Plenty of Xers worry about having enough saved for retirement. The Q4 2019 polling by TCRS found 41% afraid of outliving their money. Just one-third of Xers (ages 40 to 55) in Morning Consult’s August polling rated their saving for retirement as “on track.”
Tight budgets are the obvious obstacle, but not the only one. “A lot of it has to do with time,” said Kristi Rodriguez, senior vice president of the Nationwide Retirement Institute at Nationwide Financial. “They are truly in the middle of their prime working years. They’re trying to take care of their adult children and sometimes younger children. They’re also taking care of individuals older than them.” Retirement preparation can fall by the wayside.

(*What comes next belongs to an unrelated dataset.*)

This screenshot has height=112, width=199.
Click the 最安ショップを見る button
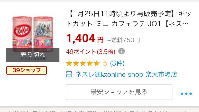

The pandemic hasn’t helped matters. A July report by the Center for Retirement Research at Boston College assessed the proportion of working-age Americans “at risk of being unable to maintain their pre-retirement standard of living.” The “at risk” figure for 40-to-49s rose from 51.7% to 55.3% after the “employment shock” of the pandemic. For 50-to-59s, it rose from 44.2% to 51.0%. In July polling for Northwestern Mutual, 25% of Xers said the pandemic had prompted them to push back their planned retirement age.
For some, the pandemic has had the salutary effect of increasing a sense of urgency about saving for retirement. Of course, there are wide disparities among different income levels in Xers’ ability to save for retirement. And money put aside may not stay there. Many Xers have raided their retirement accounts to cover current expenses during the pandemic. In MagnifyMoney polling from April and May, 40% of Xers (ages 40 to 54) reported doing so. Less drastically, 13% had “paused” their contributions and 23% had reduced them. In a November survey by The Harris Poll, 36% of 35-to-49s reported having stopped or reduced their saving for retirement.
Workers with inadequate retirement savings talk of finessing the problem by working in their retirement years. In July polling by Ipsos for Voya Financial, 60% of employed Xers said they “plan to work in retirement as a result of the pandemic.” This is hardly a reliable plan, though, as many people end up involuntarily retired, often due to job loss or health problems. “The reality is, at some point you don’t necessarily get a choice,” said Jim Miller, vice president of banking and payments intelligence at J.D. Power. “If you lose your job in your early to mid-60s, getting another job that makes a meaningful difference replacing that income is very challenging.”